Le coordonnateur du MUTH, Bénissoit Duclos appelle la population et les chauffeurs en particulier à la mobilisation en vue de faire échec à cette décision qui selon lui ne fera qu’aggraver la situation du peuple haïtien qui déjà se retrouve dans pieds et mains liés.
Il désapprouve cette décision qui aura des répercussions directes sur les classes les plus défavorisées en optant pour des politiques qui les pénalisent.
En conférence de presse ce Lundi 06 Avril, le syndicaliste plaide en faveur des négociations entre des organisations de la société civile et les autorités compétentes afin d’aborder le sujet sous un plan responsable. « Nous rejetons d’un revers de main cette décision du gouvernement d’Alix Didier Fils-Aime, d’augmenter de 37% c'est-à-dire de passer à 230 gourdes sur chaque galon. Nous invitons la population et les chauffeurs à se mobiliser afin de faire échec à ce plan malhonnête du gouvernement.

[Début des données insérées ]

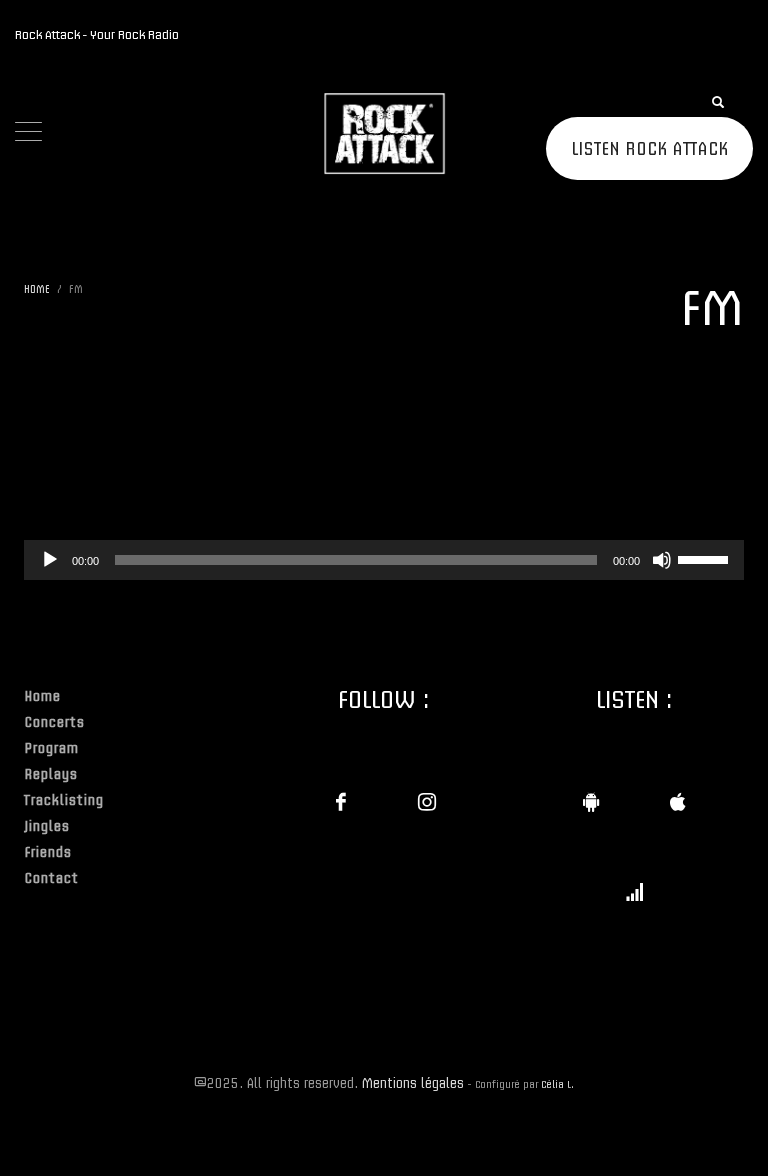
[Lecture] (50, 560)
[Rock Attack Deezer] (634, 892)
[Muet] (662, 560)
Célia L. (557, 1084)
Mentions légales (413, 1082)
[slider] (706, 558)
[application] (384, 560)
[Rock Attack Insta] (427, 802)
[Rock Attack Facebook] (341, 802)
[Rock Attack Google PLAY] (591, 802)
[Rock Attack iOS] (677, 802)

Au regard de l’évolution de l’essence sur le marché international, et avec la guerre en Iran, le MUTH s’interroge sur le mobile de la décision du premier Fils-Aimé et de son ministre des finances de revoir les prix et d’accélérer l’inflation, l’instabilité politique et l’effondrement de l’économie nationale. « Ils pouvaient de manière progressive faire un ajout, mais une augmentation aussi brutale est une démagogie, a-t-il fait savoir.

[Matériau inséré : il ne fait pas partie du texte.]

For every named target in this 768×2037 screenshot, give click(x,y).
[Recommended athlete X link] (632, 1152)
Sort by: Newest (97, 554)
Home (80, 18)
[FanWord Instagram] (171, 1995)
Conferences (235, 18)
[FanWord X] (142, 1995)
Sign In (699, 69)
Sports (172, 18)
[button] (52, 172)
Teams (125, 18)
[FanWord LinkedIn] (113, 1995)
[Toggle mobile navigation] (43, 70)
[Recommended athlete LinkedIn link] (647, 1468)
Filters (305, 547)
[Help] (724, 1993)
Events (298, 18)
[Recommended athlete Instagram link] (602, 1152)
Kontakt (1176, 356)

L’augmentation du carburant, produit transversal, entraînera inévitablement un déséquilibre sur le marché commercial et économique et fragilise les catégories les plus vulnérables, a analysé le syndicaliste.

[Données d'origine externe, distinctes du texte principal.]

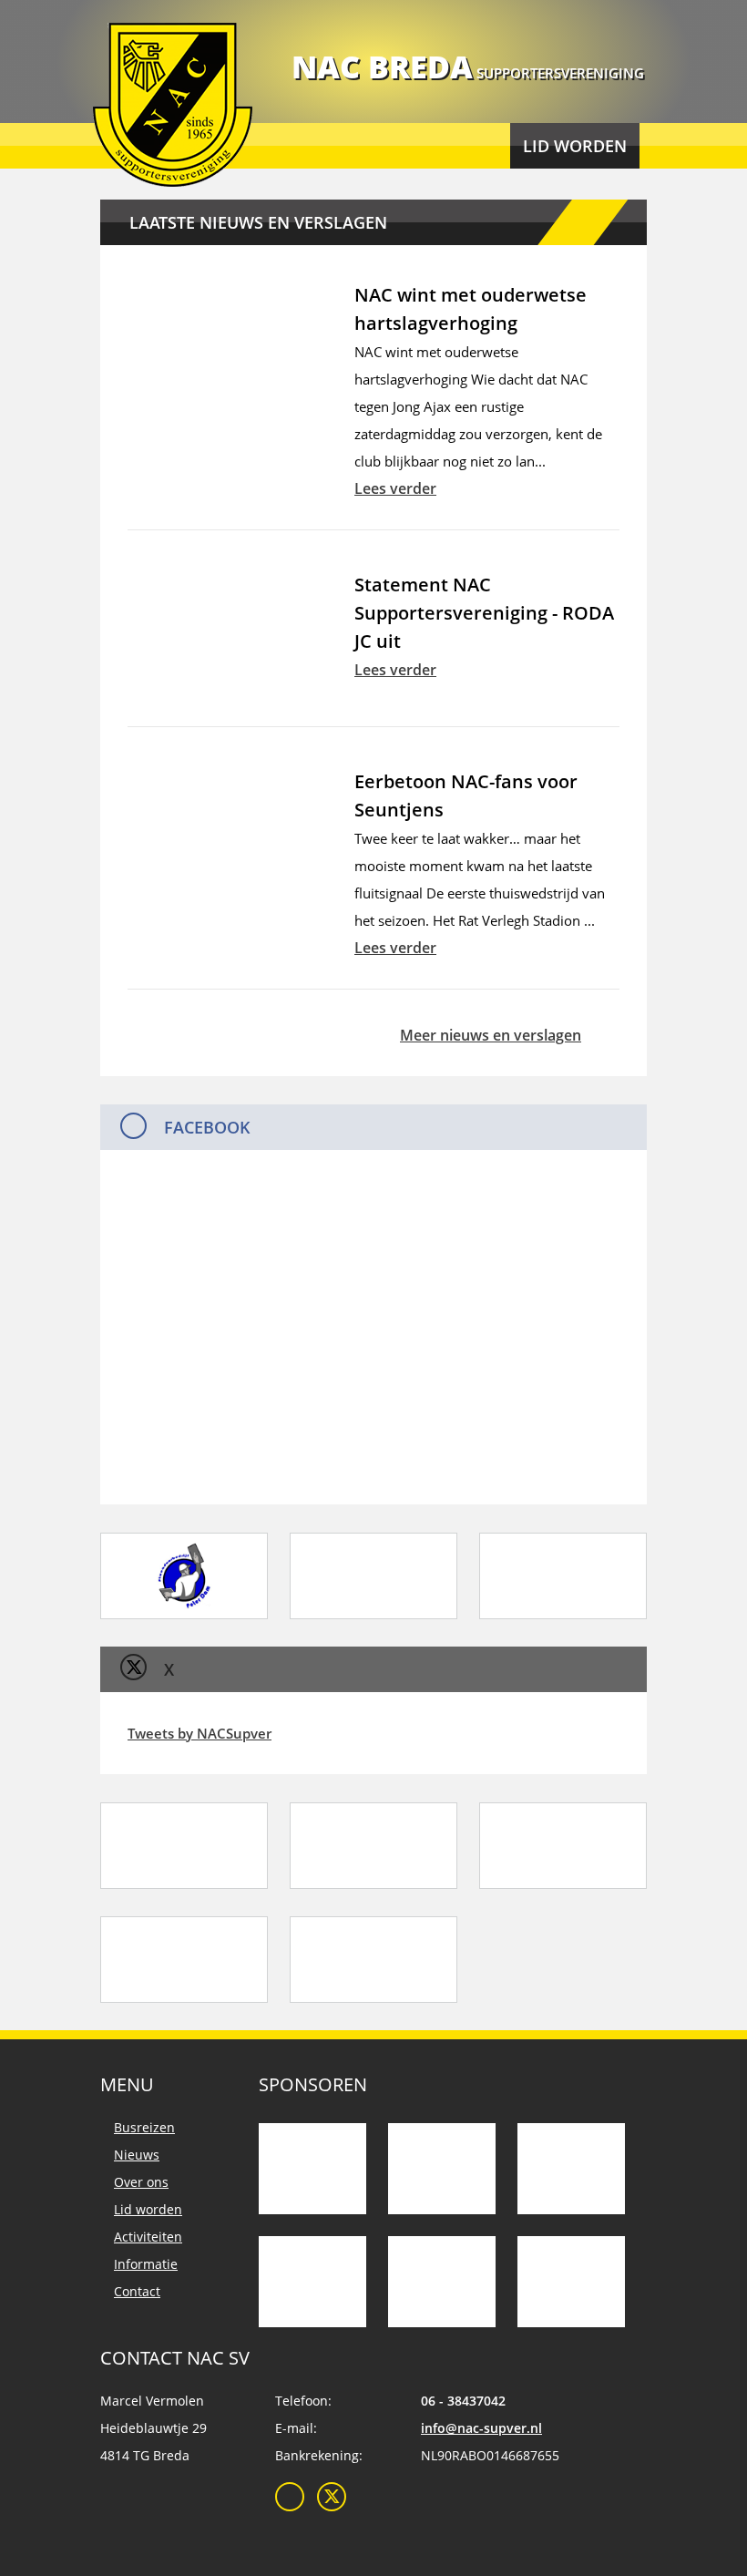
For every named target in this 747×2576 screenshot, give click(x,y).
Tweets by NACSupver (199, 1733)
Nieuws (136, 2154)
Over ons (141, 2182)
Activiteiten (148, 2236)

Les différents secteurs d’activités socioéconomiques auront à subir de grandes conséquences compte tenu du faible pouvoir d’achat des ménages et l’impossibilité pour certains acteurs d’affronter les effets néfastes de la décision.
En ce sens, il appelle les autorités compétentes à aborder la question avec intelligence et dégager d’autres alternatives pouvant protéger l’ensemble de la population qui ne sait à quel saint se vouer face à la détérioration de ses conditions de vie.
Dans la même veine, M. Bénissoit a également dénoncé la décision du commissaire du Gouvernement près le TPI des Cayes, qui a pris la décision de fixer leur propre tarif à savoir la gazoline à 800 gourdes le gallon, le diesel à 900 gourdes. C’est une preuve selon lui que rien n’est contrôlé dans le pays.